You should really test it on the testcases which lead to the changes,
e.g. http://gcc.gnu.org/ml/gcc-patches/2009-06/msg01586.html
You might not notice significant differences on small or common testcases,
but on larger testcases it may be a question whether something can be
compiled at all or not.  You'll see that reverting it is actually very
bad for the worst cases.

> * This is the part of the compiler that makes the heaviest use of
> hash tables. htab_traverse(), htab_delete(), FOR_EACH_HTAB_ELEMENT
> (should that be moved in libiberty?) all iterate way too many times
> over hash tables.
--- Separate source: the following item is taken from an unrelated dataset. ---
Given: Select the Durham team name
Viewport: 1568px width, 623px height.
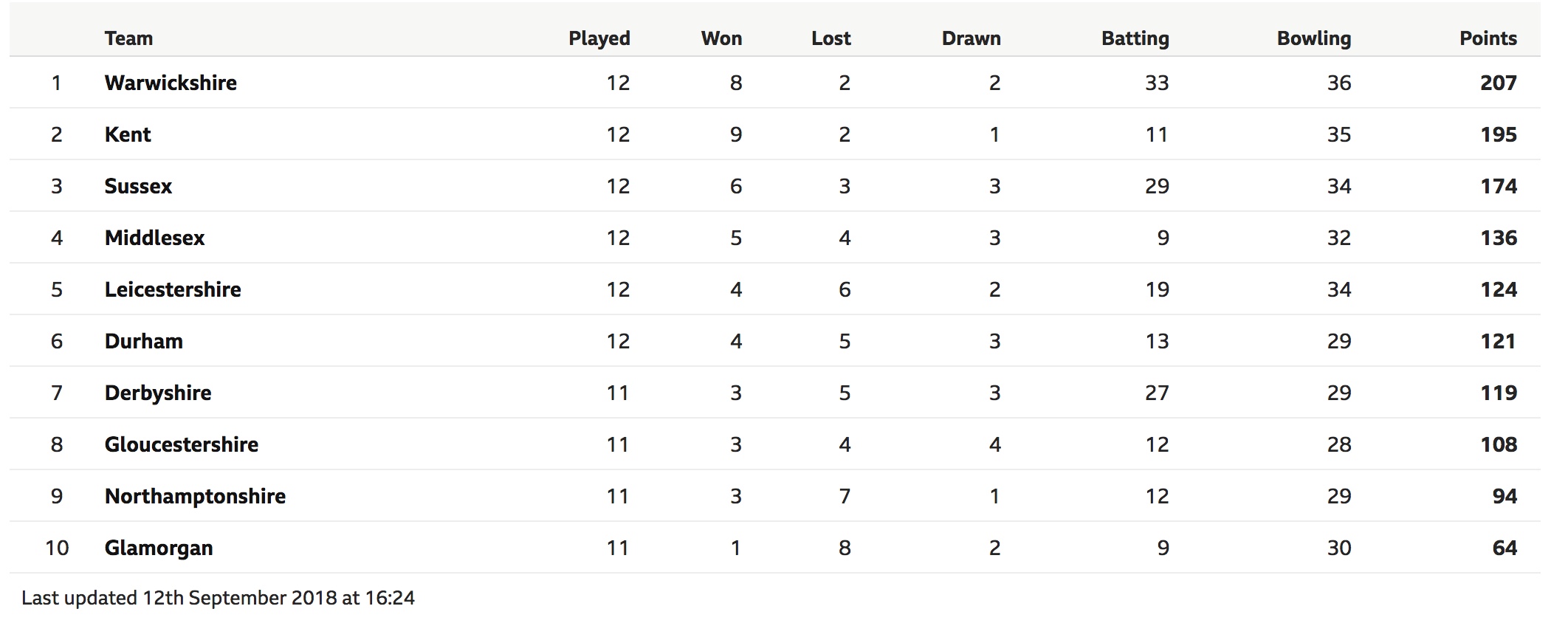Looking at the screenshot, I should click(143, 341).
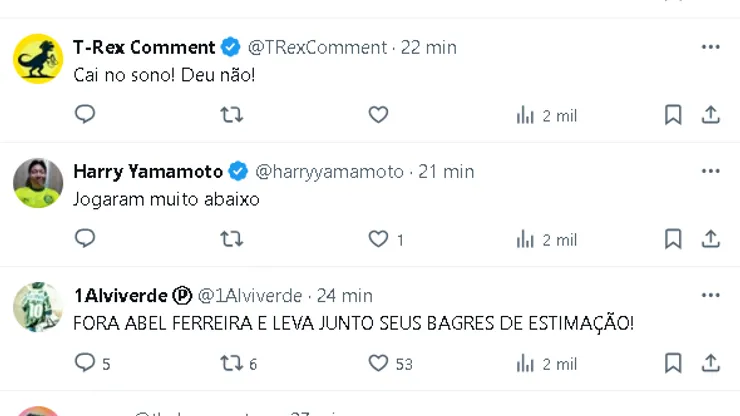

This is all because decl/value UIDs are sparse.
> * Since var-tracking is happening per-function, is there a way to
> produce per-function UIDs and use those in a regular array instead
> of a sparse hash table? These UIDs could be produced at tree/rtx
> level, and I bet other parts in the compiler could make good use of
> them.

That wouldn't help you, you don't want/need to represent every DECL_UID and
every VALUE seen in the whole function in every bb, only those that were
actually seen there.  Having
(number_of_seen_decl_uids+number_of_values)*number_of_basic_blocks*sizeof(void*)
memory requirements would be still bigger than the size of all the hash
tables together, I think much bigger actually, and also slower when you'd
need to traverse it.

> * From a very wide field of view, all this DF solving reminded me a
> lot of what I've seen in df-*.c. Why can't variable tracking be
> integrated in the main DF pass of the compiler, the one that happens
> *after* register allocation?

I don't think there is any significant overlap.  Yes, var-tracking is a data
flow algorithm, but the code that does that is just a few lines, the big
part is how the merges are done and how the tracking propagates through a
basic block, and that has nothing in common with df-*.c.